Granted, “Wave” is very Romantic in a classical music sense, focusing less on technical skill and more on dynamics, on the subtle terracing and sculpting of volume and the sheer expression of a violin’s bow – and that’s actually quite impressive. No wonder he chose “Wave” for one of his SNL performances – look how Artistic and Authentic he appears before a full string orchestra:

But. Still. What’s up, doc? Why so serious and studied? Don’t tell me it’s because – no! – you’re older?! Does this mean you had to compromise the flavor and texture and mischief of Mellow Gold or Odelay, the boozy feel and character, the curious tinkering with genre and style of Variations? Why, in short, did ya think it was such a brilliant idea to regress back to Sea Change? Because that is, more or less, what Morning Phase is. Look, the covers are even similar – there’s Beck’s mug, there’s the artsy rainbow smear across his face. Except this time, the hat and the lighting suggest a friggin’ halo, an album of pure goodness and light. Making the former trickster a bloody saint, like all the other singer-songwriter saints: Young, James Taylor, Nick Drake, and even Simon and Garfunkel on “Turn Away”.

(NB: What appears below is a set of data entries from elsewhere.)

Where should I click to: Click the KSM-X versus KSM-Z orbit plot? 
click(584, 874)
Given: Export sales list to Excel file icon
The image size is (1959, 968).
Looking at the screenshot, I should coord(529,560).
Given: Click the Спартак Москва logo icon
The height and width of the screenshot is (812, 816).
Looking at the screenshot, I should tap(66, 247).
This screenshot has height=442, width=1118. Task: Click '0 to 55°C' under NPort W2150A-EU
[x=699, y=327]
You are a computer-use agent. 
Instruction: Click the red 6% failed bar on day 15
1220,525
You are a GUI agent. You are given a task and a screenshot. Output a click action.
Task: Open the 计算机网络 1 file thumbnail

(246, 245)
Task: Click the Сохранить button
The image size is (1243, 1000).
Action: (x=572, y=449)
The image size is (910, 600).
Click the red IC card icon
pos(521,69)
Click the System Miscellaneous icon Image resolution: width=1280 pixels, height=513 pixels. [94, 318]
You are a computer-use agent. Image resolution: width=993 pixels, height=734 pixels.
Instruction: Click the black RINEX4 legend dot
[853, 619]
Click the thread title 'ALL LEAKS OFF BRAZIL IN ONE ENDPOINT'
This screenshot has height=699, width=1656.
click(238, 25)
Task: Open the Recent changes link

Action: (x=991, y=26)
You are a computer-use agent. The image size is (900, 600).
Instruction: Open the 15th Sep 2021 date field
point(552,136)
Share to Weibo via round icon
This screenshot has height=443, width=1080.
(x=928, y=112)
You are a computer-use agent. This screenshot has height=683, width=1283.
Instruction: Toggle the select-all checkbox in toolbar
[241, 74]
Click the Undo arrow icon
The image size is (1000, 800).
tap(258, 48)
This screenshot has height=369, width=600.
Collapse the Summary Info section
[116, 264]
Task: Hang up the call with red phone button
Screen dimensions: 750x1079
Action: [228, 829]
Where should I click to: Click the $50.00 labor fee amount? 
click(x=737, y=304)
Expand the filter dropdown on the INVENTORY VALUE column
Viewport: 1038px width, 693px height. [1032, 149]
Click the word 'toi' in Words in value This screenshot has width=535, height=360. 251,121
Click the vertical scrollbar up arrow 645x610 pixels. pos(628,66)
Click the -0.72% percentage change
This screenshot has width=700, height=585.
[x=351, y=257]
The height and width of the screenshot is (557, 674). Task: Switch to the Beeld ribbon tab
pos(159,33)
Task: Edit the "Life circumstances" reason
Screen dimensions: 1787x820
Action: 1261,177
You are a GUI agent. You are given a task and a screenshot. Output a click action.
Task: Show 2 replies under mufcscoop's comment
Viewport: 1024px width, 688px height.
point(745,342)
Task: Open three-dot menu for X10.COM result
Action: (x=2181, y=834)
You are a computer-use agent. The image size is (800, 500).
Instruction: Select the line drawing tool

But you know what, dude? You think you’ve written a folk song, but guess what? You forgot somethin’: where are the folks?

See, this song captures much of the stuff that Beck lacks – a scene. A person. A window into someone else’s life. An isolation penned so precisely that we can feel the little joys and aches. And conflict – “half of the time you’re gone, and I don’t know where, I don’t know where”.

Here’s a more contemporary example of a folk song for folk:

“A knife, a knife, a knife makes you feel strong / with a gun you can’t be wrong / everybody try to stay calm / I think the safety’s on”

How can one gauge all the emotions that Dan Wilson evokes here? The insecurities, the elation, the agony? Plus, a universal truth that’s as plain as day – “a hard-on, a hard-on, a hard-on / doesn’t mean that you’re in love”. And don’t tell me that we chicks can never relate – I mean, no, I don’t have a dick, but lawd yes have I crashed into that wall between attraction and interaction.* This is something else that Beck has forgotten entirely (call it rainbow amnesia): the fringe, the discomfort, the anxiety.

Without these knots, Morning Phase is just a dream world, one that resonates only as a dream would: resplendent, perhaps, but once we wake up, the content fades into vague snapshots. We can forgive millions of twenty-somethings for such fleeting songcraft, but…damn it, Beck. How’d ya get so fucking soft?

* – Back in high school, I hankered for a kid one year younger than me that played percussion in the school band. And being the crushingly shy slip of a thing that I was, I could only muster up enough gumption to leave covert presents for him on his desk during first period, especially slices of home-baked cake. Later that year, when I related my plot to a psychology teacher, he told me that girls express sexual desire by sharing baking goods. Of course we never hit it off. Perhaps that’s for the best, though.